_DESCRIPTION OF THE TASK_
Beginning at the line that holds "Task: Reply to bennydrama7's I'M— comment" and continuing to the last line of the data below, transcribe every line word for word, without pictures.

Collected data:
- - -

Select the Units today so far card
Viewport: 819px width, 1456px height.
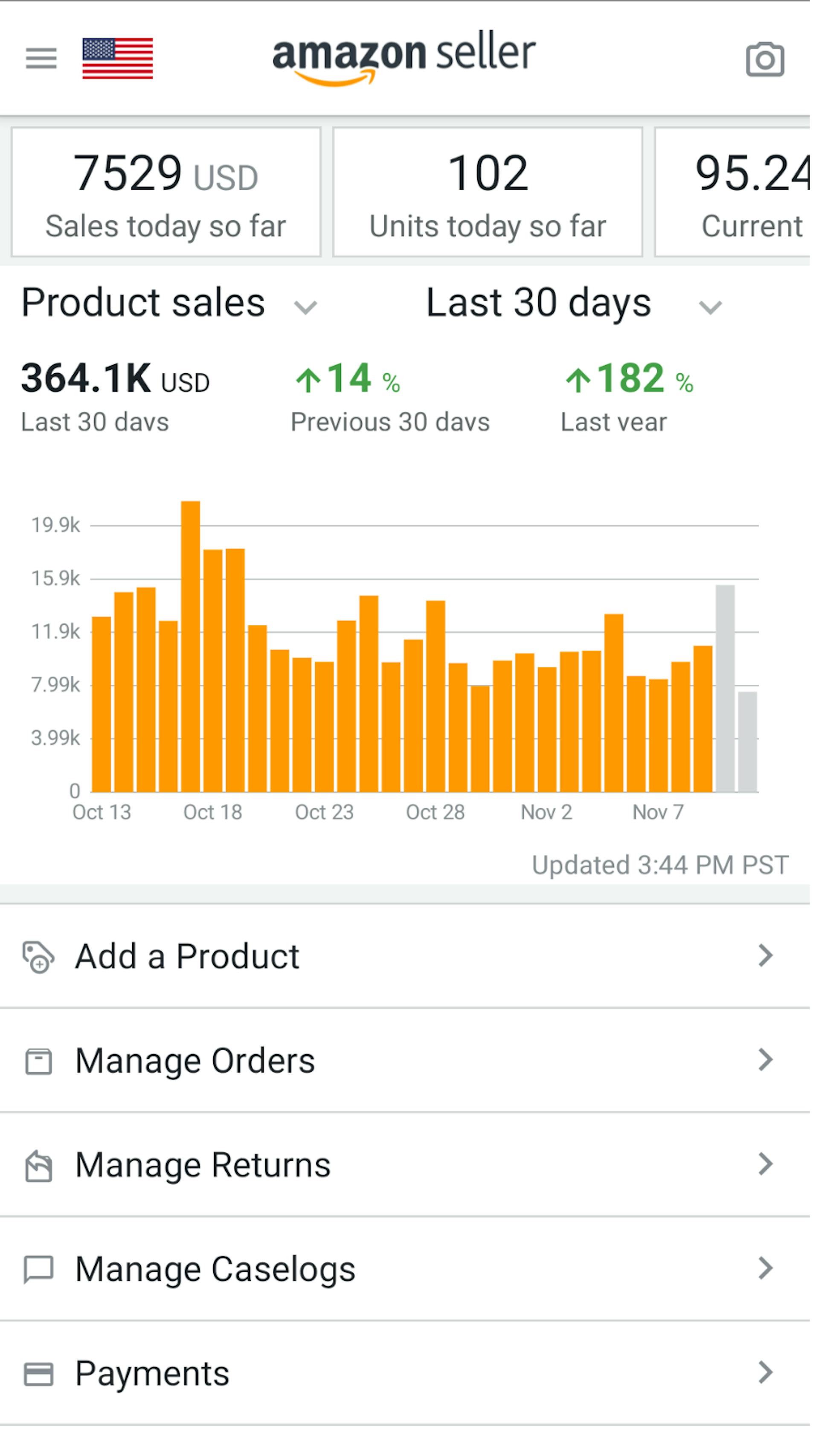click(487, 192)
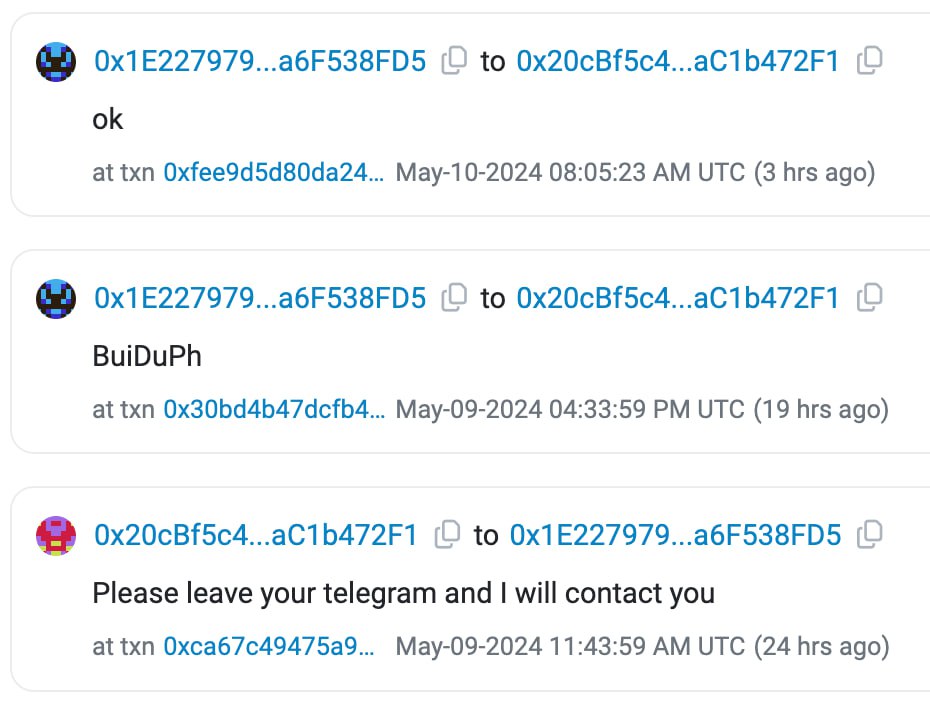Copy recipient address in the "ok" message
This screenshot has height=714, width=930.
(x=870, y=61)
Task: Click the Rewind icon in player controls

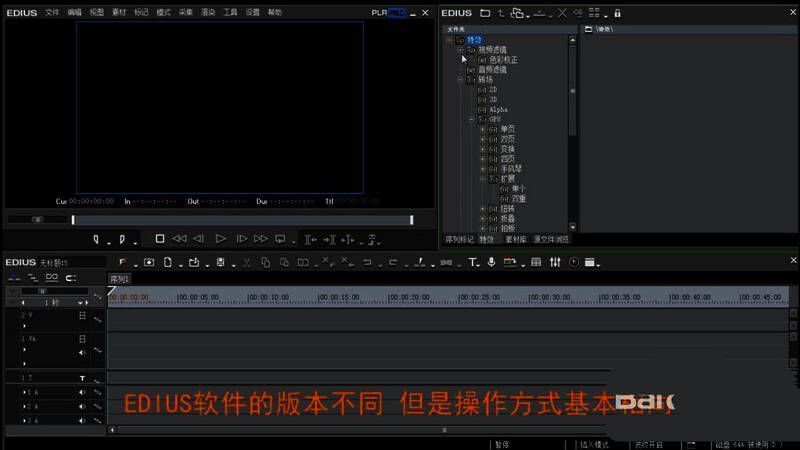Action: point(179,239)
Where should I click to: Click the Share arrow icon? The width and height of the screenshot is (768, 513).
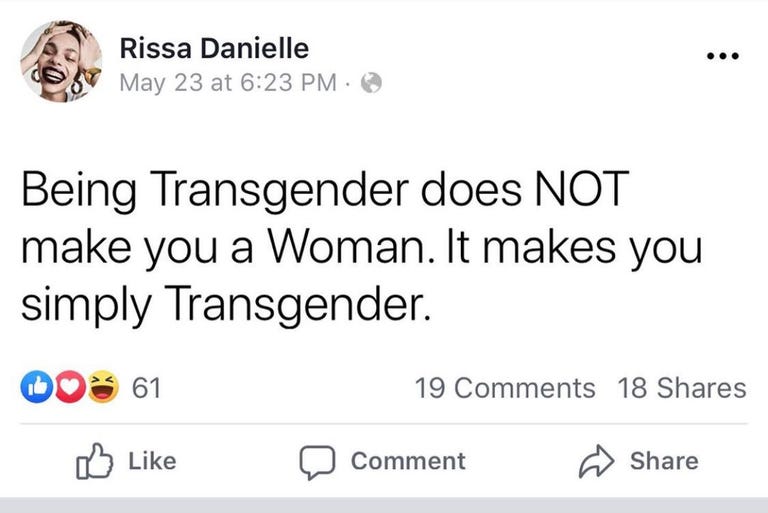(596, 461)
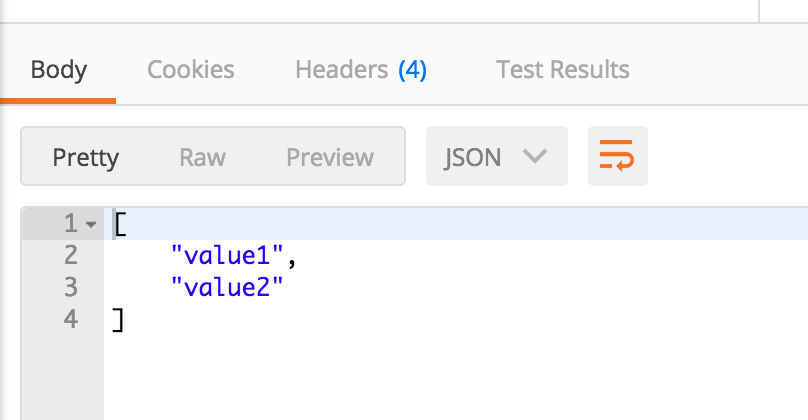
Task: Click the "value2" string in response
Action: tap(227, 287)
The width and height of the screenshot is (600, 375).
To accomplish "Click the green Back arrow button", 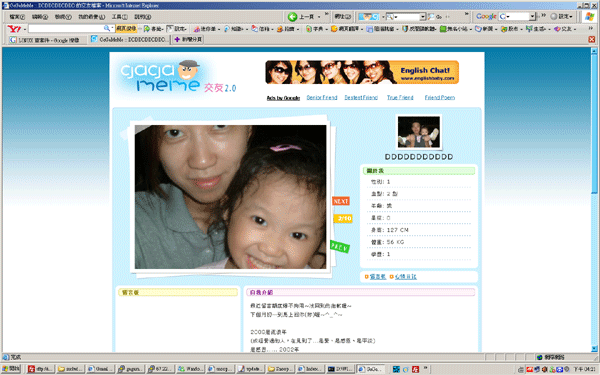I will click(292, 16).
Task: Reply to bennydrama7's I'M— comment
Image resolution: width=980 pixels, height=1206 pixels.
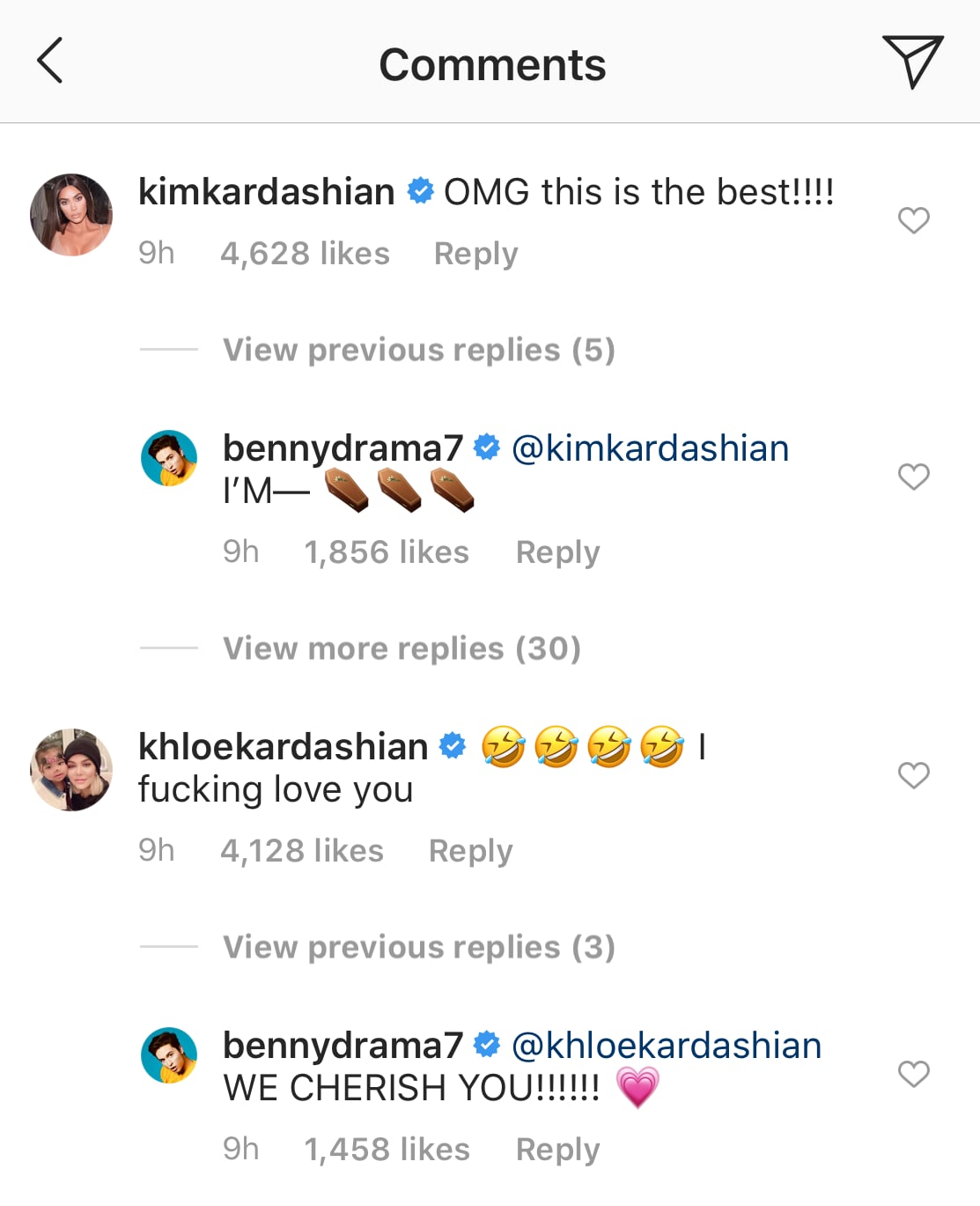Action: tap(557, 552)
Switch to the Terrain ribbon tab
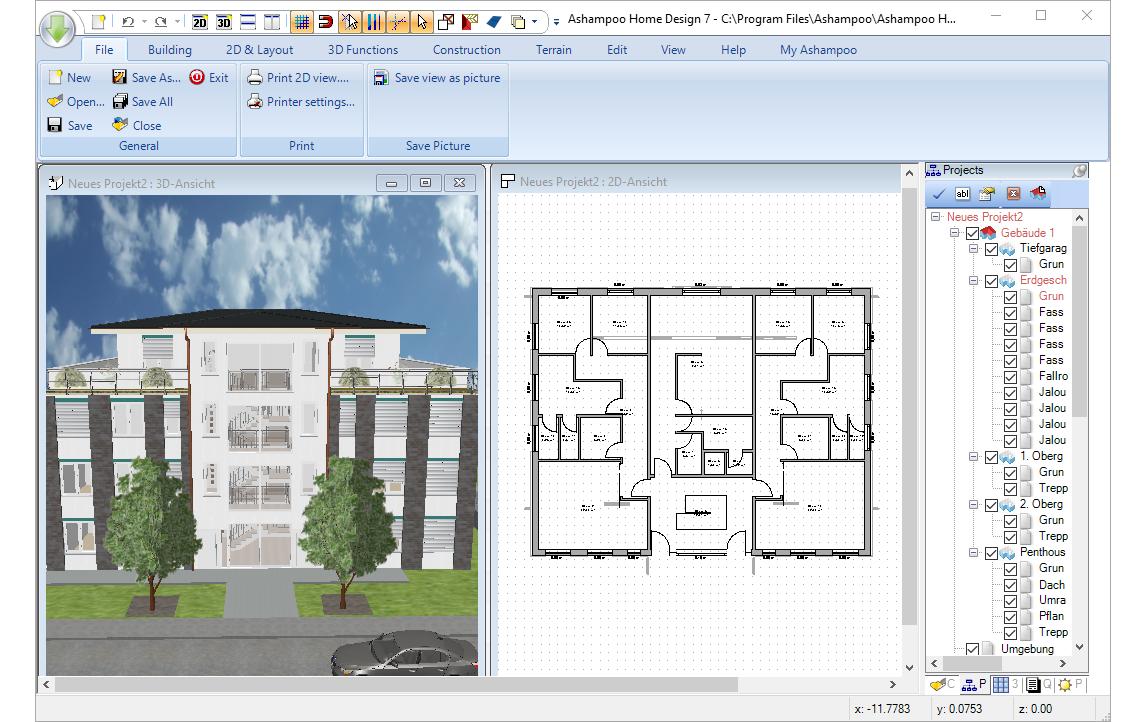Image resolution: width=1147 pixels, height=722 pixels. point(553,50)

- - -

_ANSWER TO THIS PROBLEM_
Task: Reply to bennydrama7's I'M— comment
Image resolution: width=980 pixels, height=1206 pixels.
Action: tap(557, 552)
Switch to the Terrain ribbon tab
Image resolution: width=1147 pixels, height=722 pixels. point(553,50)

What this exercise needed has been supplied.